Martin Hesp embarks on a pilgrimage to R D Blackmore's Lorna Doone Country

- Martin Hesp

Exploring land which inspired evocative tale of romance

It was 160 years ago that R D Blackmore was writing one of the South West's best known novels. I was mulling over this fact recently while enjoying a bicycle ride in what is now known as 'Lorna Doone Country' and thinking that Richard Doddridge Blackmore must have known the area well, as there are various parts of his long romantic tale that relate strongly to specific parts of the East Lyn complex of rivers and streams.

I say that because he wrote the entire novel from his home 150-miles away at Teddington in Middlesex, so he must have had strong and lasting memories of exploring places like Badgworthy Water when he was a boy.

And, by the way, I realise the first edition wasn't published until 1869, but it's a lengthy novel and it's known that it took him some time to write the 273,000 words. He also experienced difficulty in finding a publisher - a limited three-volume edition of just 500 copies (of which only 300 sold) was produced in 1869, but just a year later it was republished in an inexpensive one-volume edition and became an instant hit. It has never been out of print since.
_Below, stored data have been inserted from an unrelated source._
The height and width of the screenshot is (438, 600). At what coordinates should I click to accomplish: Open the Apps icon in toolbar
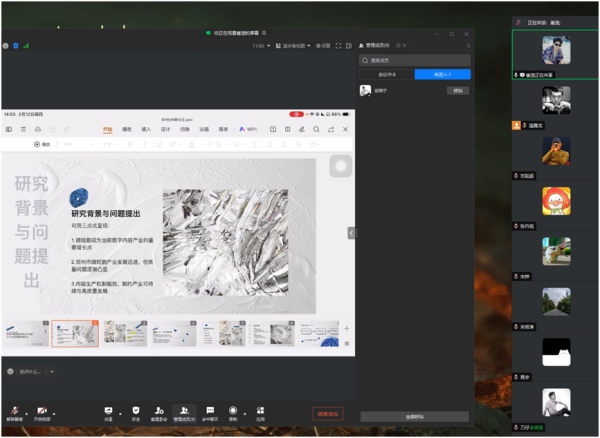[260, 412]
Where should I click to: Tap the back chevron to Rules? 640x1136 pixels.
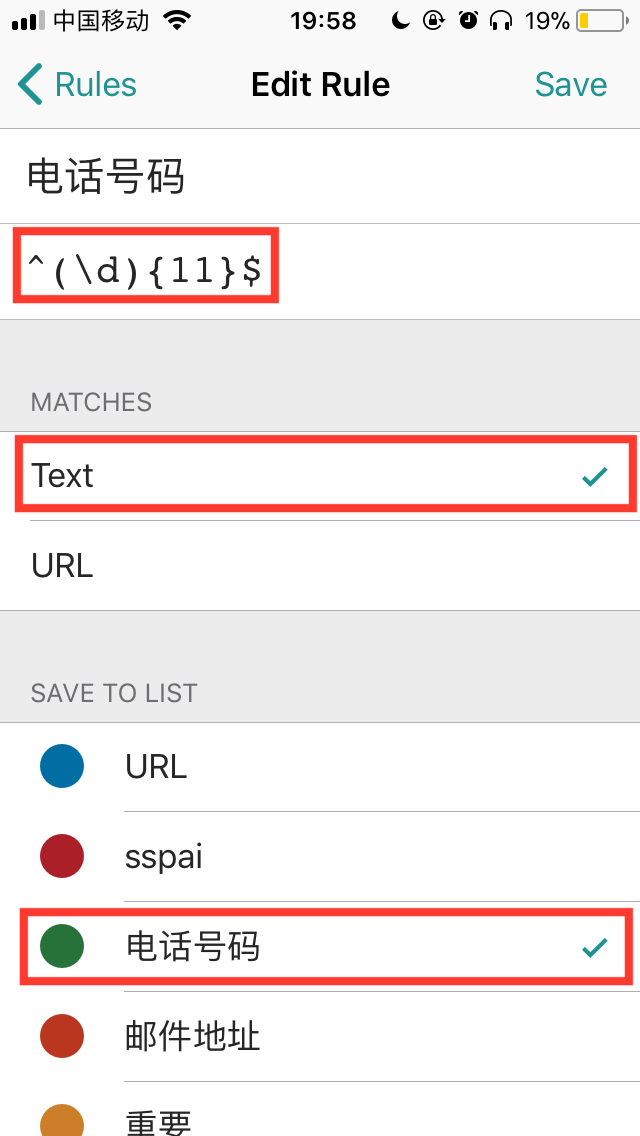tap(32, 85)
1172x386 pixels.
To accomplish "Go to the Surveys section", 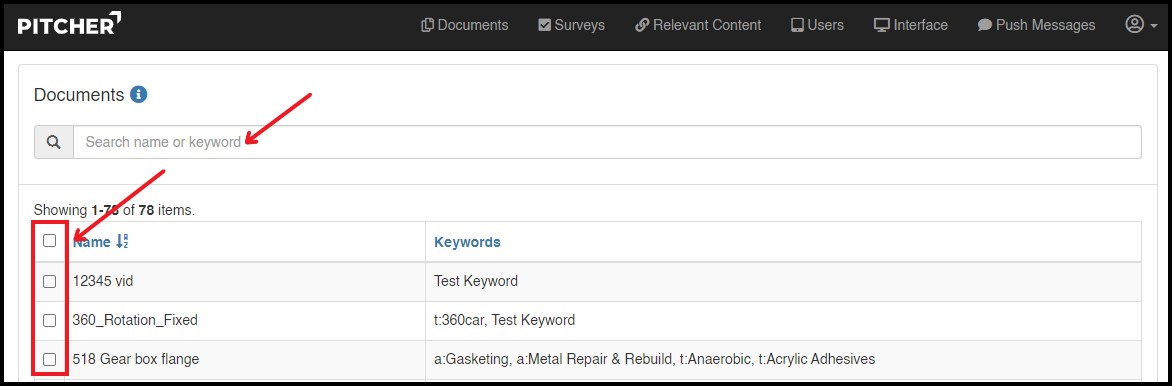I will 571,25.
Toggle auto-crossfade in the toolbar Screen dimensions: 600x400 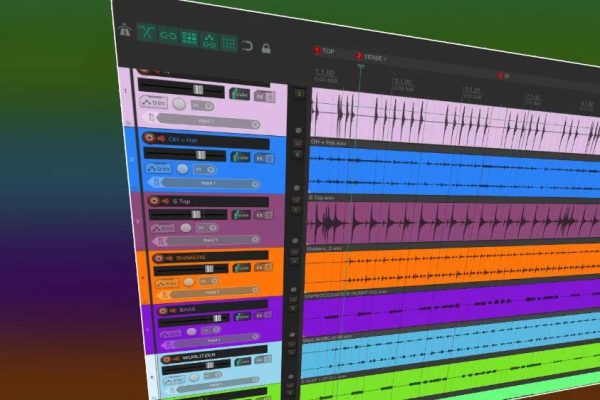(x=147, y=33)
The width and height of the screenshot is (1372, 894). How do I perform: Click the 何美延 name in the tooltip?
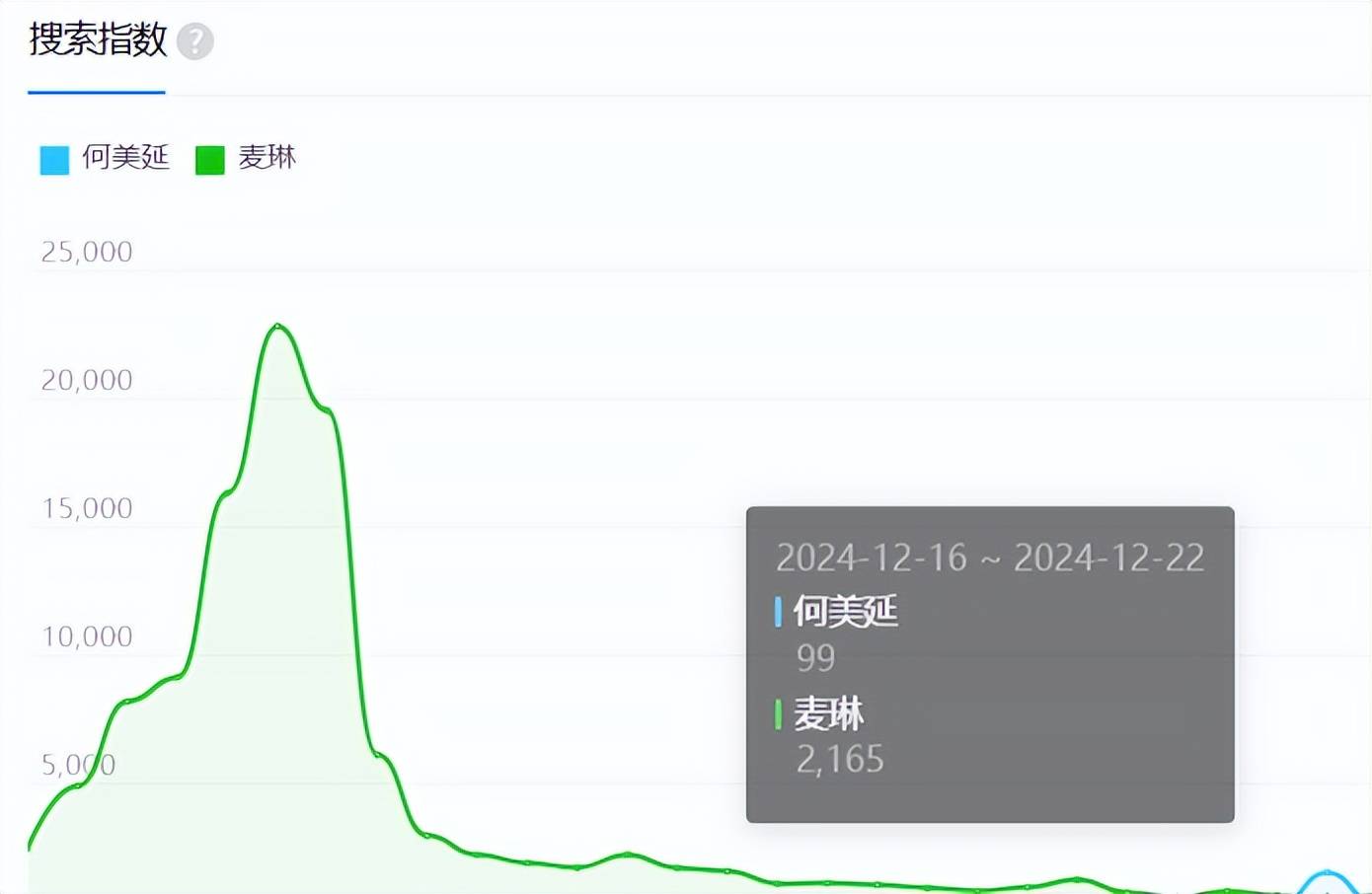(845, 612)
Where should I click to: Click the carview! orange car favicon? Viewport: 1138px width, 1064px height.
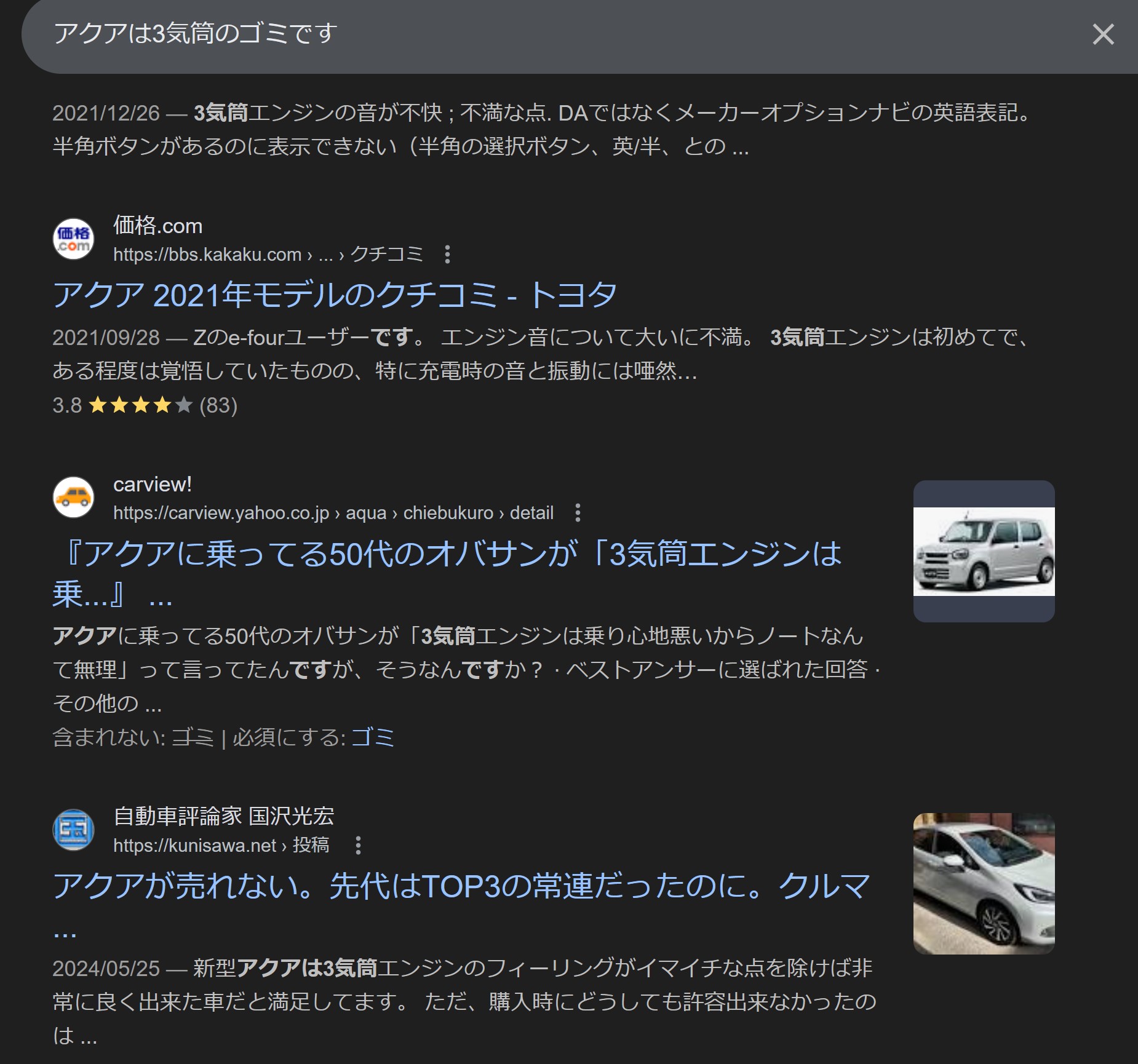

Having read about R D Blackmore recently and realising it was 160 years since he penned his major work, I decided to go on a little e-bike pilgrimage to Lorna Doone Country with two of my brothers.

And I'm not the only one to have enjoyed diving into Doone Country. Look in the visitor book at Oare Church and you'll find that little Lorna Doone, who never of course existed, has packed the tourists in. From Milwaukee to Manchester, from Tokyo to Tennessee, they come because few names in literature evoke such a romantic sensation of place as that of Lorna Doone.